[Saved data entries]
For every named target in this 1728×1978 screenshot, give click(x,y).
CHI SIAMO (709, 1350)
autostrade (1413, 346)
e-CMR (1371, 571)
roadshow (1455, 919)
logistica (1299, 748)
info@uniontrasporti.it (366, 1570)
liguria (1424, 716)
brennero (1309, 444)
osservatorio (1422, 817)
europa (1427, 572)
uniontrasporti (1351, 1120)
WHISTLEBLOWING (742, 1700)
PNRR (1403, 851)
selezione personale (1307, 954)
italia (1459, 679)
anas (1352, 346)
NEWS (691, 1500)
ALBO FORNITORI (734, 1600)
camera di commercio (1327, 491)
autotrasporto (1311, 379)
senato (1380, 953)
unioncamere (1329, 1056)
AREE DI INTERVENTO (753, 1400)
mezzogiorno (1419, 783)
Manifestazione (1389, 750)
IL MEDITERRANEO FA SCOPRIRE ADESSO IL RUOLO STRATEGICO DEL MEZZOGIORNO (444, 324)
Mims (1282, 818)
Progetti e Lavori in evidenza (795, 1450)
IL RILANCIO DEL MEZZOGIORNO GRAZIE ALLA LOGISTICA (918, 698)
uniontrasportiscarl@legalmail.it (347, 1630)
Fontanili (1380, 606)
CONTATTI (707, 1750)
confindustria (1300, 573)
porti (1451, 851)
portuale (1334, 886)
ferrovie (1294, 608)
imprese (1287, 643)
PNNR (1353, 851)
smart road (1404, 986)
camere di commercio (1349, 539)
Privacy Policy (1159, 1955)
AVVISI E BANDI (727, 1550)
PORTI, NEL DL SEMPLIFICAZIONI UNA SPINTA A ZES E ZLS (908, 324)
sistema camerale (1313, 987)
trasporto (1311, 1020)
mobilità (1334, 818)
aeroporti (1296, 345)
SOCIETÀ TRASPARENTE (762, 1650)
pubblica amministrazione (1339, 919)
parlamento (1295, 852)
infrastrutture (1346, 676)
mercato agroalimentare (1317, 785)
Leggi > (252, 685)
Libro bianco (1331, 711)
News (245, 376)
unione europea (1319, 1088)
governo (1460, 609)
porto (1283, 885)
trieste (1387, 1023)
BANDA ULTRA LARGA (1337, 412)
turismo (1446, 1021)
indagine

* **WORK INSTRUCTION**: Go through the records above and repeat each one exactly.

* **OUTPUT OF THE EXERCISE**:
For every named target in this 1728×1978 screenshot, give click(x,y).
CHI SIAMO (709, 1350)
autostrade (1413, 346)
e-CMR (1371, 571)
roadshow (1455, 919)
logistica (1299, 748)
info@uniontrasporti.it (366, 1570)
liguria (1424, 716)
brennero (1309, 444)
osservatorio (1422, 817)
europa (1427, 572)
uniontrasporti (1351, 1120)
WHISTLEBLOWING (742, 1700)
PNRR (1403, 851)
selezione personale (1307, 954)
italia (1459, 679)
anas (1352, 346)
NEWS (691, 1500)
ALBO FORNITORI (734, 1600)
camera di commercio (1327, 491)
autotrasporto (1311, 379)
senato (1380, 953)
unioncamere (1329, 1056)
AREE DI INTERVENTO (753, 1400)
mezzogiorno (1419, 783)
Manifestazione (1389, 750)
IL MEDITERRANEO FA SCOPRIRE ADESSO IL RUOLO STRATEGICO DEL MEZZOGIORNO (444, 324)
Mims (1282, 818)
Progetti e Lavori in evidenza (795, 1450)
IL RILANCIO DEL MEZZOGIORNO GRAZIE ALLA LOGISTICA (918, 698)
uniontrasportiscarl@legalmail.it (347, 1630)
Fontanili (1380, 606)
CONTATTI (707, 1750)
confindustria (1300, 573)
porti (1451, 851)
portuale (1334, 886)
ferrovie (1294, 608)
imprese (1287, 643)
PNNR (1353, 851)
smart road (1404, 986)
camere di commercio (1349, 539)
Privacy Policy (1159, 1955)
AVVISI E BANDI (727, 1550)
PORTI, NEL DL SEMPLIFICAZIONI UNA SPINTA A ZES E ZLS (908, 324)
sistema camerale (1313, 987)
trasporto (1311, 1020)
mobilità (1334, 818)
aeroporti (1296, 345)
SOCIETÀ TRASPARENTE (762, 1650)
pubblica amministrazione (1339, 919)
parlamento (1295, 852)
infrastrutture (1346, 676)
mercato agroalimentare (1317, 785)
Leggi > (252, 685)
Libro bianco (1331, 711)
News (245, 376)
unione europea (1319, 1088)
governo (1460, 609)
porto (1283, 885)
trieste (1387, 1023)
BANDA ULTRA LARGA (1337, 412)
turismo (1446, 1021)
indagine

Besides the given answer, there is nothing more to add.